Measuring Interface Consistency

In this article I’d like to overview the approach which we used at AliExpress to understand how bad our interface was in comparison to the competition. In terms of constraints, we’ll look at 4 major players in e-commerce marketplace space in Russian & CIS markets — AliExpress, OZON, Wildberries, Yandex.Market. Even though we’ll be focusing on specific markets, it’s very easy to use the same methodology on any other market or industry.

For Russian-speaking audience there’s a video available on YouTube from Tinkoff’s #FFDD2D Design Conference with my talk, and you can view slides in Figma. For English-speaking audience I suggest to view this keynote in Figma, or to read the article following below.

You might use the same approach if you understand that there are some problems with the interface in your product, or you might think there might be a need for a rebranding. You can use the current approach to have a leverage over stakeholders and prove your points with data and numbers. And, you know, it’s hard to argue with numbers.
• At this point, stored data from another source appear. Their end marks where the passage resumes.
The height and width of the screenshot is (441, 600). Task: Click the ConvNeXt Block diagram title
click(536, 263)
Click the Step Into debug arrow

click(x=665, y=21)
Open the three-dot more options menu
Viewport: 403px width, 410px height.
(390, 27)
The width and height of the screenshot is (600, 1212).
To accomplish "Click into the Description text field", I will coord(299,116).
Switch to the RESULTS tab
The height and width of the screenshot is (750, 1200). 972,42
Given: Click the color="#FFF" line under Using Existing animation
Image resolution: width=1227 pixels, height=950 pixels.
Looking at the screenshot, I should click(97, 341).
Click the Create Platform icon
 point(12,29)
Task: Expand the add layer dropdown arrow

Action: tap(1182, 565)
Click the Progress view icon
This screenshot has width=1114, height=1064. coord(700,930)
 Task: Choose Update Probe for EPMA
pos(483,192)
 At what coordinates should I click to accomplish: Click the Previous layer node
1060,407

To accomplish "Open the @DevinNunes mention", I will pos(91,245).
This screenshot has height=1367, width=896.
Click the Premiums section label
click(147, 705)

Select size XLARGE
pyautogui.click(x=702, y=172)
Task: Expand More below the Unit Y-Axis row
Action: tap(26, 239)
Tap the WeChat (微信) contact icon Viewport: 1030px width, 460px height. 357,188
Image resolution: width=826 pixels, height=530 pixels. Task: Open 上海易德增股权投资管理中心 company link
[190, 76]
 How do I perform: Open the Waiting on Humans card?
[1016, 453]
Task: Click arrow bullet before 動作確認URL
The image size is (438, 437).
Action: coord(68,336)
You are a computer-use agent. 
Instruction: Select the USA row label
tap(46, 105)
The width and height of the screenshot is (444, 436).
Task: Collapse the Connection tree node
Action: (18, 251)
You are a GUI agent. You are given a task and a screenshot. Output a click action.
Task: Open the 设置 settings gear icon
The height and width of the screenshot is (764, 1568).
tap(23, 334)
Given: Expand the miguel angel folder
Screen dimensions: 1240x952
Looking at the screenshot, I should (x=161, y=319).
What you will have on hands after reading this article

  • Evaluation of the interface consistency for your product and benchmarking of it in relation to the competition.
  • Leverage towards business and product stakeholders from the design stand point, ability to easier integrate tasks for design improvement into the product strategy and OKRs.
  • Justification of the necessity for changes in the product in terms of visual communication and design: why it’s important to make it consistent and systemize it.

Why to measure the consistency in AliExpress case?

Representation of the vast differnce of interfaces and communication materials of AliExpress as of March 2021

Well, if you look at the image above, it’s kind of obvious that the overall situation in terms of design is bad. Though, company and business has of other priorities not related to design, and so it might be a good idea to show how much the company might be losing if it continues to live in the same state. There are a few more points which might explain why, in general, it’s important to measure interface consistency.

1. Company might be losing money or not profiting from what it might potentially be profiting from
There’s a research done by once per 3-4 years by Lucid Press — The State of Brand Consistency. Its goal is to explain that if the company has inconsistent communication across all the mediums, it might be earning less than if such communication was consistent. For example, in the research for 2019 year it’s stated that a company, which implemented consistent brand communication in visual and verbal formats, might increase revenue on average by 33%.

2. The goal of having a leadership position on the market might not be possible to achieve
The product is (subjectively) far behind the comptetition in terms of interface quality, communication in the product, and thereby, to some degree, also is the business.
3. Ideology and responsibility towards users
As designers, we’d like millions of customers to look and interact with something of a high quality, be it banners, copy or the interface. 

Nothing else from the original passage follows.